In standard mode, ForMoSA evaluates a single log-likelihood against one observation. In MOSAIC mode, it evaluates one log-likelihood per observation and combines them into a meta-likelihood:

\[\ln \mathcal{L}_\text{total} = \sum_{i=0}^{N-1} \ln \mathcal{L}_i\]

Each observation can have its own wavelength range (wav_fit_i), likelihood type (logL_type_i), and intercalibration factor (alpha_i). Physical parameters like T_eff, log g, and radius are shared across all observations.

Setting up MOSAIC#

Provide one .fits file per instrument in observation_path:

from ForMoSA.config.global_config import ConfigPath, ConfigInversion, ConfigParameters

config_path = ConfigPath(
    observation_path = [
        "data/sphere_yjh.fits",   # index 0
        "data/gravity_k.fits",    # index 1
        "data/nircam_photo.fits", # index 2
    ],
    adapt_store_path = "adapted_grid/",
    result_path      = "results/",
    model_path       = "atm_grids/ExoREM.nc",
)

Use per-instrument suffixes for local parameters:

config_parameters = ConfigParameters(
    par1    = ["uniform", "800",  "2000"],   # Teff — shared
    par2    = ["uniform", "3.0",  "5.5"],    # log g — shared
    r       = ["uniform", "0.5",  "3.0"],    # radius — shared
    d       = ["constant", "27.7"],           # distance — shared
    alpha_0 = ["uniform", "0.5", "2.0"],     # intercal. for SPHERE
    alpha_1 = ["uniform", "0.5", "2.0"],     # intercal. for GRAVITY
    alpha_2 = ["uniform", "0.5", "2.0"],     # intercal. for NIRCam
)

Per-instrument logL_type and wav_fit in ConfigInversion:

config_inversion = ConfigInversion(
    ns_algo   = "pymultinest",
    npoints   = 300,
    logL_type = ["chi2", "chi2", "chi2"],
    wav_fit   = ["0.95, 1.65", "2.0, 2.45", "2.0, 5.0"],
)

When to use MOSAIC#

  • Heterogeneous datasets — different instruments with different resolutions and calibration histories.
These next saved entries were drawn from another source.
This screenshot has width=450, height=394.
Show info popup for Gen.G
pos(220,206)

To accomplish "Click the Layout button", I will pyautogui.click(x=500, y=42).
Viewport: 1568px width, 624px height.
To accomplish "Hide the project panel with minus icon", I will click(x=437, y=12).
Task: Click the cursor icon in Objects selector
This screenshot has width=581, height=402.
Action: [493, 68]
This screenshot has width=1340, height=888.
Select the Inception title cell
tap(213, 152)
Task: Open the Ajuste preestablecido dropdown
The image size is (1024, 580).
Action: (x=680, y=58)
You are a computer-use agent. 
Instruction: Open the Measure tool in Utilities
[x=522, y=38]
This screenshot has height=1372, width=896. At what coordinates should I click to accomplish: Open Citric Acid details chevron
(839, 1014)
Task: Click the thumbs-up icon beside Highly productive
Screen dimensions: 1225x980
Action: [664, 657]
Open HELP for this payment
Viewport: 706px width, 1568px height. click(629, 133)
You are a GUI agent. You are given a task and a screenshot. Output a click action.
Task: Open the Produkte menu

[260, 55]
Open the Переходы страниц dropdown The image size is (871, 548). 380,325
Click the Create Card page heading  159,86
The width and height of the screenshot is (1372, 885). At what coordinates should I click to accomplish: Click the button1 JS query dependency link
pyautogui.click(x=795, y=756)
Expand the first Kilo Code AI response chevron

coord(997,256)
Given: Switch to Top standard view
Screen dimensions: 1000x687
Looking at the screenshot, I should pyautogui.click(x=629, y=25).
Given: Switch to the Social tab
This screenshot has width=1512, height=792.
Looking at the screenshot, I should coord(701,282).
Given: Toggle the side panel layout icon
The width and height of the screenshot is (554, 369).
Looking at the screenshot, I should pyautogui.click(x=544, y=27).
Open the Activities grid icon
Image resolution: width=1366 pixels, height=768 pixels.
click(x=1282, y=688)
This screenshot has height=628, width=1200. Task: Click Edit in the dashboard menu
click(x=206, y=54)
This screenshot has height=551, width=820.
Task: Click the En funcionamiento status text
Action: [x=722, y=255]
  • Broadband SED coverage — combining optical photometry, near-IR spectroscopy, and mid-IR photometry.

  • Mitigating calibration biases — per-instrument alpha parameters absorb systematic flux offsets without corrupting the shared physical posteriors.

Note

See Ravet et al. (2025) for a detailed study of how MOSAIC handles biases in heterogeneous datasets for \(\beta\) Pic b.

Common pitfalls#

Too many alpha parameters : If every observation has a free alpha, the likelihood surface can become degenerate — especially when observations overlap in wavelength. As a rule of thumb, fix alpha for your most reliably calibrated dataset and let it float for the others.

Resolution mismatch across datasets : The target_res_mod in ConfigAdapt must be set consistently. If one instrument sees the grid at R=4000 and another at R=100, the adapted sub-grids will have different wavelength samplings — which is correct — but make sure wav_fit for each observation only covers wavelengths where that instrument actually has data.

Unequal dataset weights : A high-resolution spectrum with 2000 wavelength points will dominate the meta-likelihood over a 3-point photometric SED. Consider whether this is physically justified, or whether a noise-scaling likelihood (chi2_noisescaling) is more appropriate for the spectroscopic observation.

MOSAIC vs independent runs : Running ForMoSA separately on each instrument and then comparing the posteriors is not equivalent to MOSAIC. MOSAIC enforces a shared physical model during sampling; independent runs cannot enforce that constraint.